> _Instructions for the task_: Every entry below needs to be copied exactly.

> _Data for review_:
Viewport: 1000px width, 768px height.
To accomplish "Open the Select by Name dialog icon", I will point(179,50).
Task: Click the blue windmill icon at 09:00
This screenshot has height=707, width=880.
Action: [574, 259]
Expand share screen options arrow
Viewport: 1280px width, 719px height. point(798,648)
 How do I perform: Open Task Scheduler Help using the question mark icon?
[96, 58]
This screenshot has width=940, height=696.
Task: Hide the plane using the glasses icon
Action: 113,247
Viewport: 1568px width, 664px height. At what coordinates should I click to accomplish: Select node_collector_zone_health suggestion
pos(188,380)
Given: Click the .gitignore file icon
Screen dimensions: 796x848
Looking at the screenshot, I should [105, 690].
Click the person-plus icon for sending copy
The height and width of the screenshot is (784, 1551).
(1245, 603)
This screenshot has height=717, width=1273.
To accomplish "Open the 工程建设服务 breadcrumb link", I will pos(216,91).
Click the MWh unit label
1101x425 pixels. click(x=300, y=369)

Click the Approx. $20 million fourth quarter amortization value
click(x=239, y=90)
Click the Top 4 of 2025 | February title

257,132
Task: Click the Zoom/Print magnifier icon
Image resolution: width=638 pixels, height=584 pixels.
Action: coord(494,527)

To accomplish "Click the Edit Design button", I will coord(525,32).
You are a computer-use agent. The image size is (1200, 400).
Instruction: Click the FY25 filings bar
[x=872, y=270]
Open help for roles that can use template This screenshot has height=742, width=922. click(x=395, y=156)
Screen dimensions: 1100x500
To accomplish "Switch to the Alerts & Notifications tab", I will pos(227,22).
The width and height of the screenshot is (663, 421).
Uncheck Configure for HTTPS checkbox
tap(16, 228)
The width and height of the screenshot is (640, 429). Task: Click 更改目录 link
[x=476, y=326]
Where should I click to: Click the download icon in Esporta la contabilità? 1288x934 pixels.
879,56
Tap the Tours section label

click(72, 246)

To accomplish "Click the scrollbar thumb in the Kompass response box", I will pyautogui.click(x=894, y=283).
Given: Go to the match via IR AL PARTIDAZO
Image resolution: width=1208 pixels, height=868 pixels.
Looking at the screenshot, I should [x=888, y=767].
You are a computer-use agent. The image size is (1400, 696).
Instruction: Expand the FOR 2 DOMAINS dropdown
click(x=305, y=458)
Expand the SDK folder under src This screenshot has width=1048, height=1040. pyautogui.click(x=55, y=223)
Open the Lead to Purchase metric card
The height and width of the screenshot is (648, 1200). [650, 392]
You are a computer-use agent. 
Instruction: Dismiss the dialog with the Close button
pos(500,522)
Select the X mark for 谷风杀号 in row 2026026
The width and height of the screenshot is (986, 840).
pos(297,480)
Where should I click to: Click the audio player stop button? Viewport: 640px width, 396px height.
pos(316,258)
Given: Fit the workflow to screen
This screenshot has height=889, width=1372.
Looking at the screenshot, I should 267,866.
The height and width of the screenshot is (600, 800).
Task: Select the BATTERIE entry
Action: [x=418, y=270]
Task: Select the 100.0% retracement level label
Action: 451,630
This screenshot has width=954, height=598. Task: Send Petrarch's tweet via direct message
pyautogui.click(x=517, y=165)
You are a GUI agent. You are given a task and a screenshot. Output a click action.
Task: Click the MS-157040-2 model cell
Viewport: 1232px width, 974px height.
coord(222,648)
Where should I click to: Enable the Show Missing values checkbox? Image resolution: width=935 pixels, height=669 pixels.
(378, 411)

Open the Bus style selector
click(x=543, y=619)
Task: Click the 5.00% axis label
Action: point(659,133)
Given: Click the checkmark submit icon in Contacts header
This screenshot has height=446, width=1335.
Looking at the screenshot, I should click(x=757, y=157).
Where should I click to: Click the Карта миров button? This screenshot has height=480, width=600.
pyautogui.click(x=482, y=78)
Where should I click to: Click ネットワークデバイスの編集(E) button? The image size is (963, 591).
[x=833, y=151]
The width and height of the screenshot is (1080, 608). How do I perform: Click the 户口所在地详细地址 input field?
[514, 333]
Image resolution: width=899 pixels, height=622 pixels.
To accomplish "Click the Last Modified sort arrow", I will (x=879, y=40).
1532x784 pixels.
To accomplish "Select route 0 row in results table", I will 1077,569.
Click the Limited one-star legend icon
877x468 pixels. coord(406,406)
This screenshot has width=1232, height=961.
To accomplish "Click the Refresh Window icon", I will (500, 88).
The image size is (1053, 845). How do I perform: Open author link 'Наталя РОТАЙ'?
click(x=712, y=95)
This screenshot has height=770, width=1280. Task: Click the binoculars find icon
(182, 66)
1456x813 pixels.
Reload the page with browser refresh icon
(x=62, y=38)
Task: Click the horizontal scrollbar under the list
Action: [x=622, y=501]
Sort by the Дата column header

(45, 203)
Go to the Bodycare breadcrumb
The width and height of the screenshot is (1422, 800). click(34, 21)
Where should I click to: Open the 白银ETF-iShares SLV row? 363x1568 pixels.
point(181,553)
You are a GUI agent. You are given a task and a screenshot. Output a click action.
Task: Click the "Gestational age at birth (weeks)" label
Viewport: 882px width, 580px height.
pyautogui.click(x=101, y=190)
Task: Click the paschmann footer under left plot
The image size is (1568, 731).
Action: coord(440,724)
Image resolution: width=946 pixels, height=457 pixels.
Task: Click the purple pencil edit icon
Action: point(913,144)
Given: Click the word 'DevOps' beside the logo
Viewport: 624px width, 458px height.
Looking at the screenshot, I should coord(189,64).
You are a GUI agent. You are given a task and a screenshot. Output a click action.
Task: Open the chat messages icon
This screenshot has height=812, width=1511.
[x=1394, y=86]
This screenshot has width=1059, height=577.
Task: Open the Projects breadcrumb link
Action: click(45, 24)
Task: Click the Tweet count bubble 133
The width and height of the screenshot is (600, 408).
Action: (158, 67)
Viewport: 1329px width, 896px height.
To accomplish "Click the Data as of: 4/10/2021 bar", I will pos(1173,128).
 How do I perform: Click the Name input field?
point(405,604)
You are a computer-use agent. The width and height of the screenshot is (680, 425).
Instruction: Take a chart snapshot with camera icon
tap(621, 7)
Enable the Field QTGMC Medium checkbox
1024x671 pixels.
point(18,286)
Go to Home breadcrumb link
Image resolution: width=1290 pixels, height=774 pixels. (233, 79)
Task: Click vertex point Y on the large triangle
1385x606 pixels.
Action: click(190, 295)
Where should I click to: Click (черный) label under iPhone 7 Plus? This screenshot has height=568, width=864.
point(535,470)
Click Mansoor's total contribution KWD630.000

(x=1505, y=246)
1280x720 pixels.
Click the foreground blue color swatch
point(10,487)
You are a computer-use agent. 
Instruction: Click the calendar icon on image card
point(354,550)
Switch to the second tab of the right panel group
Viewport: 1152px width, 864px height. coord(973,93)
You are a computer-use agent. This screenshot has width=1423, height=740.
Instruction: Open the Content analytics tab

> _Task answer_:
Viewport: 1000px width, 768px height.
To accomplish "Open the Select by Name dialog icon", I will point(179,50).
Task: Click the blue windmill icon at 09:00
This screenshot has height=707, width=880.
Action: [574, 259]
Expand share screen options arrow
Viewport: 1280px width, 719px height. point(798,648)
 How do I perform: Open Task Scheduler Help using the question mark icon?
[96, 58]
This screenshot has width=940, height=696.
Task: Hide the plane using the glasses icon
Action: 113,247
Viewport: 1568px width, 664px height. At what coordinates should I click to accomplish: Select node_collector_zone_health suggestion
pos(188,380)
Given: Click the .gitignore file icon
Screen dimensions: 796x848
Looking at the screenshot, I should [105, 690].
Click the person-plus icon for sending copy
The height and width of the screenshot is (784, 1551).
(1245, 603)
This screenshot has height=717, width=1273.
To accomplish "Open the 工程建设服务 breadcrumb link", I will pos(216,91).
Click the MWh unit label
1101x425 pixels. click(x=300, y=369)

Click the Approx. $20 million fourth quarter amortization value
click(x=239, y=90)
Click the Top 4 of 2025 | February title

257,132
Task: Click the Zoom/Print magnifier icon
Image resolution: width=638 pixels, height=584 pixels.
Action: coord(494,527)

To accomplish "Click the Edit Design button", I will coord(525,32).
You are a computer-use agent. The image size is (1200, 400).
Instruction: Click the FY25 filings bar
[x=872, y=270]
Open help for roles that can use template This screenshot has height=742, width=922. click(x=395, y=156)
Screen dimensions: 1100x500
To accomplish "Switch to the Alerts & Notifications tab", I will pos(227,22).
The width and height of the screenshot is (663, 421).
Uncheck Configure for HTTPS checkbox
tap(16, 228)
The width and height of the screenshot is (640, 429). Task: Click 更改目录 link
[x=476, y=326]
Where should I click to: Click the download icon in Esporta la contabilità? 1288x934 pixels.
879,56
Tap the Tours section label

click(72, 246)

To accomplish "Click the scrollbar thumb in the Kompass response box", I will pyautogui.click(x=894, y=283).
Given: Go to the match via IR AL PARTIDAZO
Image resolution: width=1208 pixels, height=868 pixels.
Looking at the screenshot, I should [x=888, y=767].
You are a computer-use agent. The image size is (1400, 696).
Instruction: Expand the FOR 2 DOMAINS dropdown
click(x=305, y=458)
Expand the SDK folder under src This screenshot has width=1048, height=1040. pyautogui.click(x=55, y=223)
Open the Lead to Purchase metric card
The height and width of the screenshot is (648, 1200). [650, 392]
You are a computer-use agent. 
Instruction: Dismiss the dialog with the Close button
pos(500,522)
Select the X mark for 谷风杀号 in row 2026026
The width and height of the screenshot is (986, 840).
pos(297,480)
Where should I click to: Click the audio player stop button? Viewport: 640px width, 396px height.
pos(316,258)
Given: Fit the workflow to screen
This screenshot has height=889, width=1372.
Looking at the screenshot, I should 267,866.
The height and width of the screenshot is (600, 800).
Task: Select the BATTERIE entry
Action: [x=418, y=270]
Task: Select the 100.0% retracement level label
Action: 451,630
This screenshot has width=954, height=598. Task: Send Petrarch's tweet via direct message
pyautogui.click(x=517, y=165)
You are a GUI agent. You are given a task and a screenshot. Output a click action.
Task: Click the MS-157040-2 model cell
Viewport: 1232px width, 974px height.
coord(222,648)
Where should I click to: Enable the Show Missing values checkbox? Image resolution: width=935 pixels, height=669 pixels.
(378, 411)

Open the Bus style selector
click(x=543, y=619)
Task: Click the 5.00% axis label
Action: point(659,133)
Given: Click the checkmark submit icon in Contacts header
This screenshot has height=446, width=1335.
Looking at the screenshot, I should click(x=757, y=157).
Where should I click to: Click the Карта миров button? This screenshot has height=480, width=600.
pyautogui.click(x=482, y=78)
Where should I click to: Click ネットワークデバイスの編集(E) button? The image size is (963, 591).
[x=833, y=151]
The width and height of the screenshot is (1080, 608). How do I perform: Click the 户口所在地详细地址 input field?
[514, 333]
Image resolution: width=899 pixels, height=622 pixels.
To accomplish "Click the Last Modified sort arrow", I will (x=879, y=40).
1532x784 pixels.
To accomplish "Select route 0 row in results table", I will 1077,569.
Click the Limited one-star legend icon
877x468 pixels. coord(406,406)
This screenshot has width=1232, height=961.
To accomplish "Click the Refresh Window icon", I will (500, 88).
The image size is (1053, 845). How do I perform: Open author link 'Наталя РОТАЙ'?
click(x=712, y=95)
This screenshot has height=770, width=1280. Task: Click the binoculars find icon
(182, 66)
1456x813 pixels.
Reload the page with browser refresh icon
(x=62, y=38)
Task: Click the horizontal scrollbar under the list
Action: [x=622, y=501]
Sort by the Дата column header

(45, 203)
Go to the Bodycare breadcrumb
The width and height of the screenshot is (1422, 800). click(34, 21)
Where should I click to: Open the 白银ETF-iShares SLV row? 363x1568 pixels.
point(181,553)
You are a GUI agent. You are given a task and a screenshot. Output a click action.
Task: Click the "Gestational age at birth (weeks)" label
Viewport: 882px width, 580px height.
pyautogui.click(x=101, y=190)
Task: Click the paschmann footer under left plot
The image size is (1568, 731).
Action: coord(440,724)
Image resolution: width=946 pixels, height=457 pixels.
Task: Click the purple pencil edit icon
Action: point(913,144)
Given: Click the word 'DevOps' beside the logo
Viewport: 624px width, 458px height.
Looking at the screenshot, I should coord(189,64).
You are a GUI agent. You are given a task and a screenshot. Output a click action.
Task: Open the chat messages icon
This screenshot has height=812, width=1511.
[x=1394, y=86]
This screenshot has width=1059, height=577.
Task: Open the Projects breadcrumb link
Action: click(45, 24)
Task: Click the Tweet count bubble 133
The width and height of the screenshot is (600, 408).
Action: (158, 67)
Viewport: 1329px width, 896px height.
To accomplish "Click the Data as of: 4/10/2021 bar", I will pos(1173,128).
 How do I perform: Click the Name input field?
point(405,604)
You are a computer-use agent. The width and height of the screenshot is (680, 425).
Instruction: Take a chart snapshot with camera icon
tap(621, 7)
Enable the Field QTGMC Medium checkbox
1024x671 pixels.
point(18,286)
Go to Home breadcrumb link
Image resolution: width=1290 pixels, height=774 pixels. (233, 79)
Task: Click vertex point Y on the large triangle
1385x606 pixels.
Action: click(190, 295)
Where should I click to: Click (черный) label under iPhone 7 Plus? This screenshot has height=568, width=864.
point(535,470)
Click Mansoor's total contribution KWD630.000

(x=1505, y=246)
1280x720 pixels.
Click the foreground blue color swatch
point(10,487)
You are a computer-use agent. 
Instruction: Click the calendar icon on image card
point(354,550)
Switch to the second tab of the right panel group
Viewport: 1152px width, 864px height. coord(973,93)
You are a computer-use agent. This screenshot has width=1423, height=740.
Instruction: Open the Content analytics tab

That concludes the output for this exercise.